Oil ministry gives approval of deal to Cairn-Vedanta
More than three weeks after the Cabinet Committee on Economic Affairs gave a conditional nod to the $9-billion Cairn-Vedanta deal, the oil ministry today sent a formal letter to the companies informing of the decision.business Updated: Jul 26, 2011 18:59 IST
More than three weeks after the Cabinet Committee on Economic Affairs gave a conditional nod to the $9-billion Cairn-Vedanta deal, the oil ministry on Tuesday sent a formal letter to the companies informing of the decision.
"The letter was collected by Cairn India representatives this afternoon," an oil ministry official said.
Cairn Energy Plc, which is selling 40% out its 62.4% stake in its Indian unit to London-listed, India-focused mining group Vedanta Resources, was eagerly awaiting the formal letter so that it can quickly conclude the transaction.
Sources said the letter was immediately faxed to Edinburgh, where the board of Cairn India, whose chairman is Bill Gammell (the head of Cairn Energy), was meeting to approve earnings for the first quarter ended June 30.
Cairn Energy wants the approval letter to be taken up by the Cairn India board at today's meeting itself, they said.
The CCEA had on June 30 given its approval to Cairn Energy for selling its Indian unit to Vedanta subject to the new owner agreeing to share royalty and pay oil cess on mainstay Rajasthan oilfields.
Sources said since the approval involved conditional access, the oil ministry sent the letter informing of the decision to the law ministry for vetting.
Law minister Salman Khurshid on Monday approved the draft and on Tuesday, the oil ministry sent the letter to Cairn India, which is the company that applied for permission for change of control in its 10 properties, including the crown-jewel Rajasthan oilfields.
Government's nod to the transaction is subject to Cairn or its successor agreeing to treat royalty payments on Rajasthan oilfields as recoverable from oil sales.
Also, Cairn India will have to withdraw the arbitration it has initiated disputing its liability to pay Rs 2,500 per tonne oil cess on its 70% share in the fields.
Besides, the approval will be subject to ONGC, which has a stake in all the three oil and gas producing properties and five out of seven exploration assets of Cairn India, waiving its pre-emption rights, which CCEA termed as the partner's no-objection certificate (NOC).
The deal would also need the security clearance, they said.
Last August, London-listed miner Vedanta proposed buying 51-60% of oil and gas explorer Cairn India for up to $9.6 billion in cash, but the deal has been delayed due to lack of government and regulatory approvals.
Approval has been delayed over royalty payments that ONGC makes on behalf of Cairn India in Rajasthan oilfields.
ONGC owns a 30% stake in Cairn India's Rajasthan oil field but pays the entire royalty on production under the government's previous policy of giving discounts to attract investors.
ONGC had, much before the Cairn-Vedanta deal was announced, cited contractual provisions to demand that the royalty to be recovered as a cost from revenue.
The state-owned firm maintained that as a partner it has preemption, or right of first refusal, and the deal should not proceed without its concurrence, Reddy said.
Both Cairn and Vedanta disputed royalty being made cost recoverable as it would dent Cairn India profits.
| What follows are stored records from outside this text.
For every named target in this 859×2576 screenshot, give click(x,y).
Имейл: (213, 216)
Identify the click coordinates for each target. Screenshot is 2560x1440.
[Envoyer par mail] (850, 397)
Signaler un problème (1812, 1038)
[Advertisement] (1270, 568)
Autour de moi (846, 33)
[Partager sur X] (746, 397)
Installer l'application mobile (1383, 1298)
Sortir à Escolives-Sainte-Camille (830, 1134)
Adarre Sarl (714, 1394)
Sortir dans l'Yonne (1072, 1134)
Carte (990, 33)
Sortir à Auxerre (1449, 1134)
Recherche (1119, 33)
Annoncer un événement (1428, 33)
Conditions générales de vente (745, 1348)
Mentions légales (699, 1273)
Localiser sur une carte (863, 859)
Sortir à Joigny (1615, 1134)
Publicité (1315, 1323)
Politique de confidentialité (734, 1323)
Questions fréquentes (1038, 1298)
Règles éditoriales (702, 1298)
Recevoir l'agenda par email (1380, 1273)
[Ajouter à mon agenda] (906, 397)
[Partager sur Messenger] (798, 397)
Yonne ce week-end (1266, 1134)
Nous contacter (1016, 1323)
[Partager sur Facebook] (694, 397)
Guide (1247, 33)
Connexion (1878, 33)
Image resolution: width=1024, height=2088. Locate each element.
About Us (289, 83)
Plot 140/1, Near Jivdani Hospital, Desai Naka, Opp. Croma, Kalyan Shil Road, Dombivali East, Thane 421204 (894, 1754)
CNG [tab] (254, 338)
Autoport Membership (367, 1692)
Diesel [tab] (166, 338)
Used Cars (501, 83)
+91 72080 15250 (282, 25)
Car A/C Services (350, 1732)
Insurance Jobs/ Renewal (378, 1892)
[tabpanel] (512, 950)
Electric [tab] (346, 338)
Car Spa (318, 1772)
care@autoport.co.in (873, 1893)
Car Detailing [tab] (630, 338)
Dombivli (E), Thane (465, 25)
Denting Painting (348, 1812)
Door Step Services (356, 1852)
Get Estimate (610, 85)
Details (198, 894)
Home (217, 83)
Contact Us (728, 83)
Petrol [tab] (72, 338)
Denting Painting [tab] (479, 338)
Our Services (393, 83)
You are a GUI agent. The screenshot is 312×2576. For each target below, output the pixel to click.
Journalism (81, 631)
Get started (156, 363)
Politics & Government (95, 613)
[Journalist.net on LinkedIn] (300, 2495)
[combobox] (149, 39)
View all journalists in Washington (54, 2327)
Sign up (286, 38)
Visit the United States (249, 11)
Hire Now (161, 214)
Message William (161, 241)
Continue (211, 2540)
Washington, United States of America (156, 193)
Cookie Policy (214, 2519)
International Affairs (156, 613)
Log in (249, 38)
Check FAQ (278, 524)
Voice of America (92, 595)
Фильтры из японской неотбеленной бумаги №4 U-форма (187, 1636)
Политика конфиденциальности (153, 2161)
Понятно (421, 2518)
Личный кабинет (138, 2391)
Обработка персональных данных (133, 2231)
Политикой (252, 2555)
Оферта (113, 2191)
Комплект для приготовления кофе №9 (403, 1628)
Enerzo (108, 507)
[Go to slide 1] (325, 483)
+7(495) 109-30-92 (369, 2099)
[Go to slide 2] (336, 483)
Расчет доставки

They also opposed the need for partner consent for the transaction.
A Group of Ministers headed by finance minister Pranab Mukherjee, which was asked by CCEA to vet the deal, held that ONGC's views were correct and recommended to the Cabinet that the deal be approved if Cairn or its successor agreeing to adding royalty to the project cost and recovered from oil sales besides agreeing to pay its share of Rs 2,500 per tonne oil cess.
Sensing the mood, Cairn last month lowered the price it is demanding from Vedanta to make up for reduced profitability on acceptance of the preconditions. It removed a non-compete provision and related non-compete fee of Rs 50 per share.
Vedanta's total payment at the reduced price of Rs 355 per share for a 40% stake in Cairn India will now be $6.02 billion instead of $6.84 billion previously.